Operação Tânatos prende no Rio de Janeiro suspeitos de integrar "Escritório do Crime"

  • 30/06/2020 - 10h46

Raquel Júnia

Dois milicianos suspeitos de participação em organização criminosa, conhecida como "Escritório do Crime",  foram presos nesta terça-feira (30), no Rio de Janeiro. Leonardo Gouvea da Silva, chamado MAD, e seu irmão Leandro Gouvea da Silva, o Tonhão, foram presos em casa, durante operação do Ministério Público do RJ, Polícias Civil e Militar, deflagrada para cumprir mandados de prisão contra quatro acusados de integrarem a organização,  que pratica assassinatos por encomenda.

 

Segundo o Ministério Público, os alvos dos mandados tem ligação com ex-agente do Batalhão de Operações Especiais da PM, o BOPE, Adriano da Nóbrega, denunciado em 2019 e morto na Bahia durante uma operação para prendê-lo, em fevereiro deste ano. O Escritório do Crime também é investigado pela morte da vereadora Marielle Franco e do motorista Anderson Gomes em março de 2018.

 

A operação desta terça-feira foi chamada de Tânatos, em uma referência ao Deus da Morte, na mitologia grega. As investigações apontam que o grupo miliciano é responsável pela execução de Marcelo Diotti da Mata, no estacionamento de um restaurante da zona oeste carioca,  na mesma noite do atentado contra Marielle Franco.

 

O crime teria sido encomendado por Adriano da Nóbrega.
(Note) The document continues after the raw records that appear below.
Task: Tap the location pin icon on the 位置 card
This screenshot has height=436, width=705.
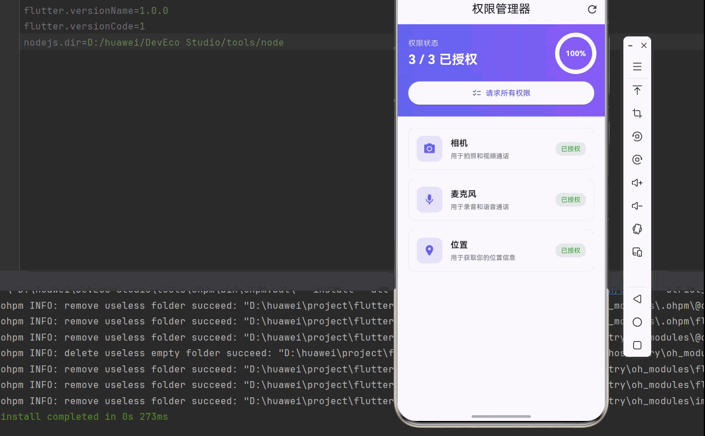Action: point(429,250)
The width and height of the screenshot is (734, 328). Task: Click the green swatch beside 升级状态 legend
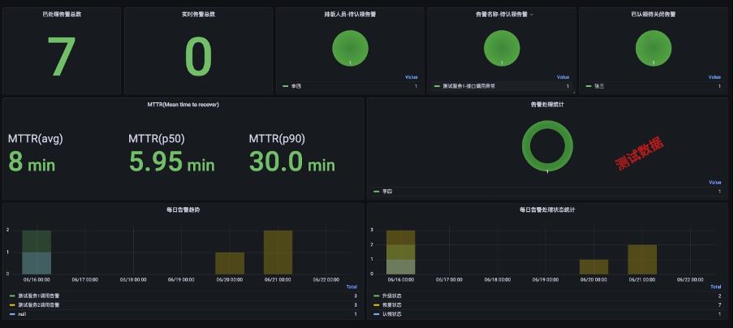pyautogui.click(x=377, y=296)
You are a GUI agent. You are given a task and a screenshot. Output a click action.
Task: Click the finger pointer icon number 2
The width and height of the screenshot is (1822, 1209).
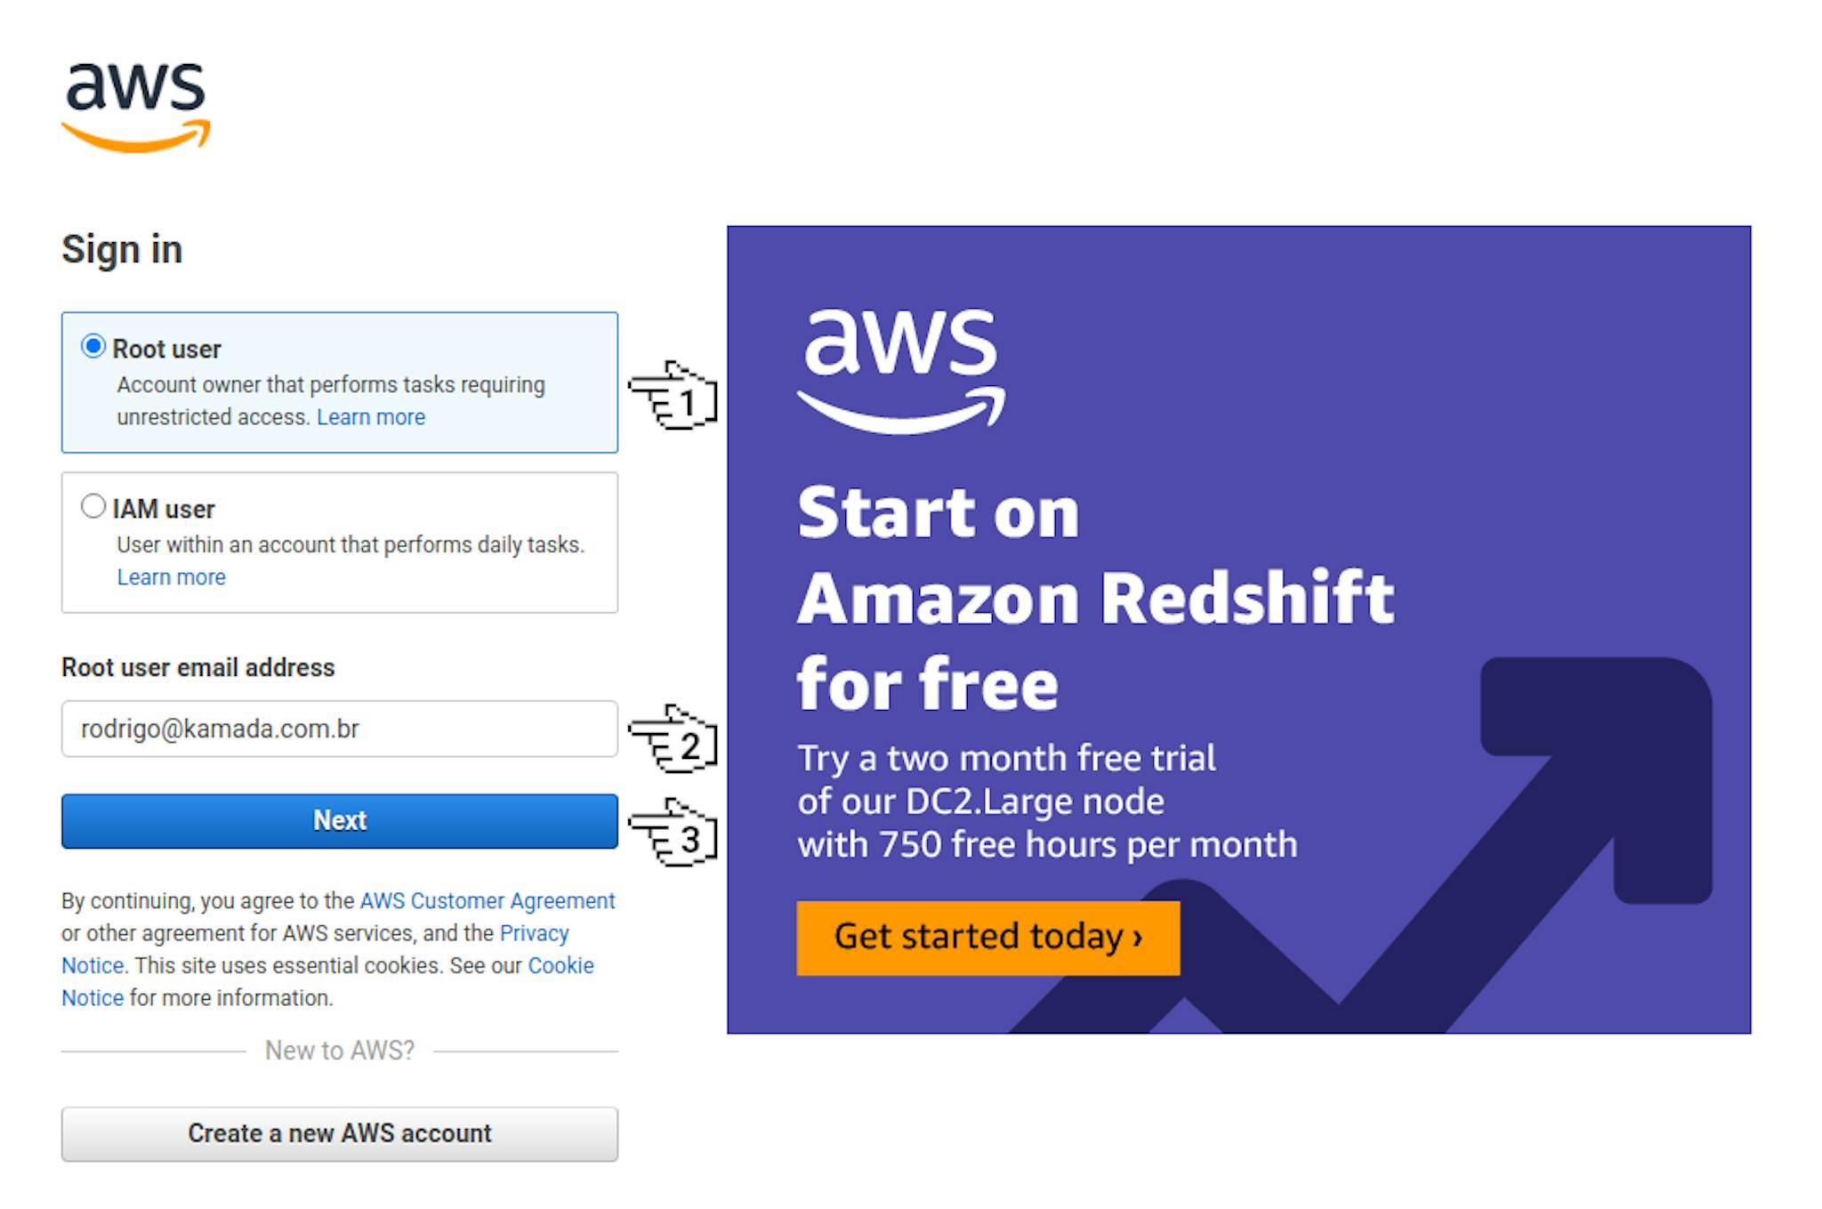click(x=674, y=731)

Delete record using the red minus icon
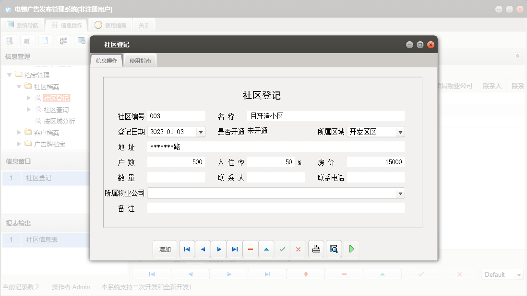[x=250, y=249]
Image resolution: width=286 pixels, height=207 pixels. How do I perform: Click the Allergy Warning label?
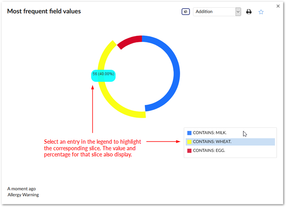coord(23,195)
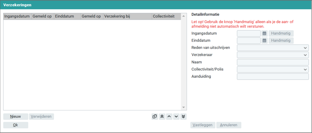Click the copy record icon
This screenshot has height=133, width=312.
click(155, 117)
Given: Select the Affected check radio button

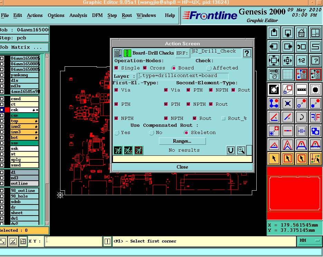Looking at the screenshot, I should click(x=209, y=68).
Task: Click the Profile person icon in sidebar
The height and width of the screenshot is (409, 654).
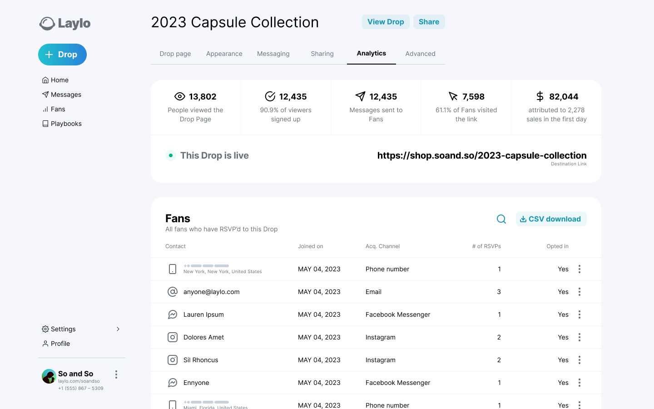Action: (45, 344)
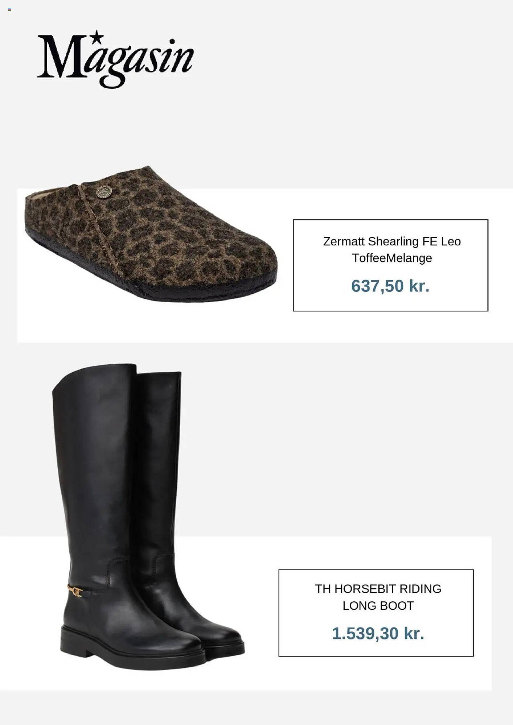
Task: Click the top border of the boot info box
Action: click(x=376, y=570)
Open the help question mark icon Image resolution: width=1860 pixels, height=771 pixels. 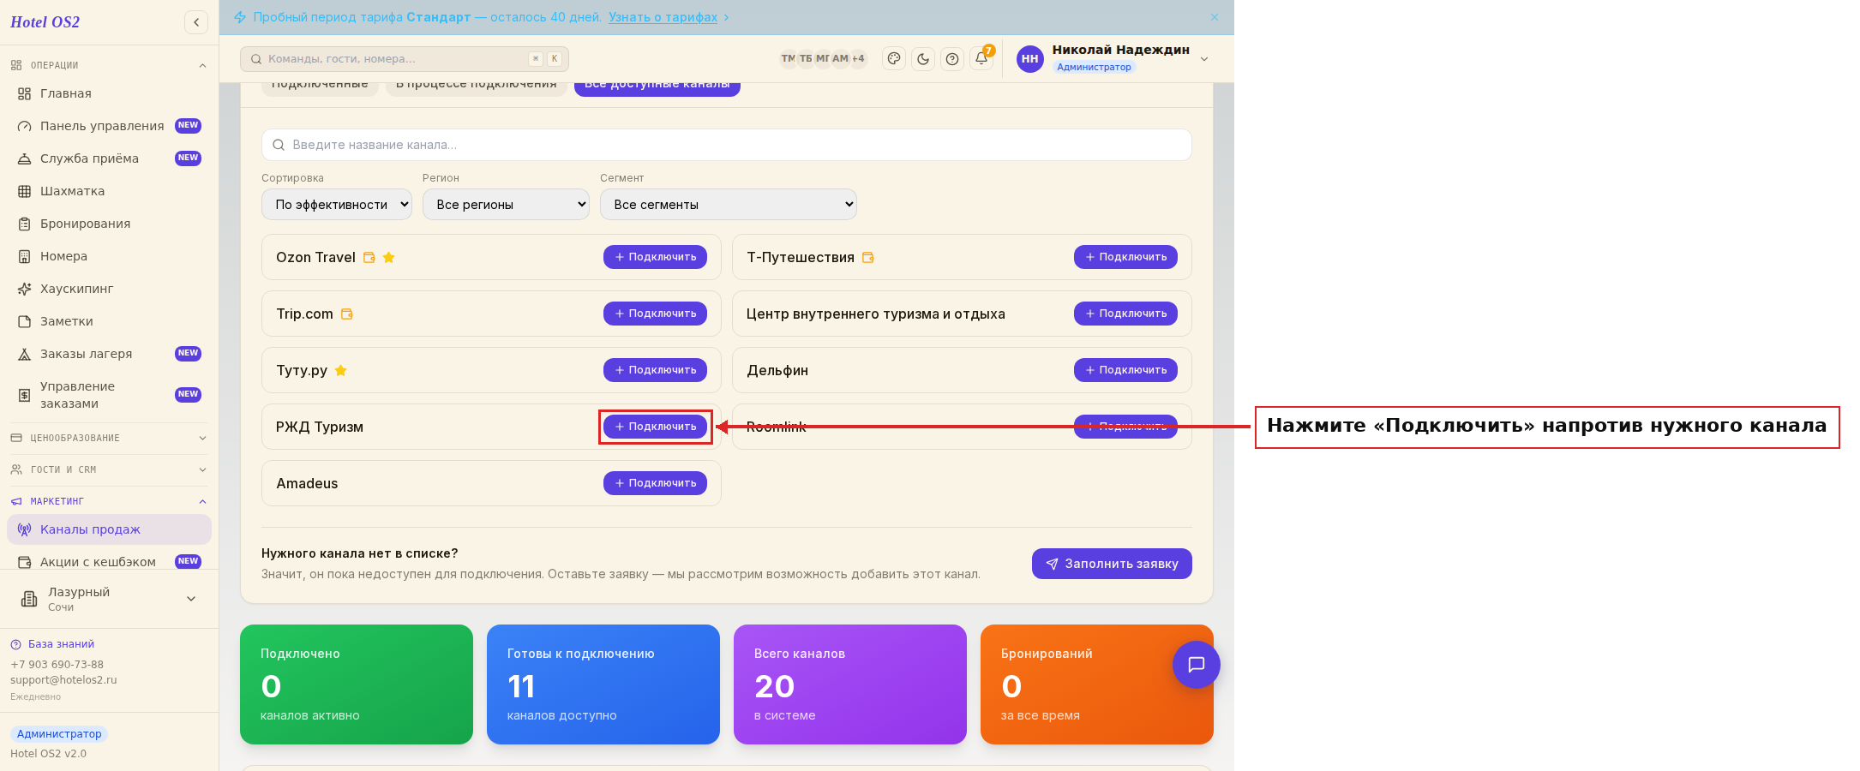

Diotti, que já havia sido preso por homicídio e exploração de máquinas de caça-níqueis, era visto como desafeto pelos executores.

 

O mesmo grupo criminoso é apontado como autor de uma tentativa frustrada de execução dos PMs Anderson Cláudio da Silva  e Natalino dos Santos Rodrigues, em janeiro de 2018. Os dois sobreviveram ao ataque.

 

O MP afirma que a organização possui estrutura ordenada e na hierarquia interna, Leonardo Gouvêa da Silva exerce uma função de chefia. Seu irmão, Leandro, atua como motorista do grupo e também monitora as vítimas.

 

Outros dois alvos dos mandados de prisão desta terça-feira, os ex-policiais militares, João Luiz da Silva, conhecido como Gago, e Anderson de Souza Oliveira, o Mugão, cumprem funções semelhantes.


O grupo atua, ainda de acordo com as denúncias, com emprego ostensivo de arma de fogo de grosso calibre e o mesmo padrão de execução no momento dos assassinatos de aluguel.

 

A operação cumpre também 20 mandados de busca e apreensão contra os acusados em endereços do Rio. Eles foram denunciados por organização criminosa e pelos crimes de homicídio.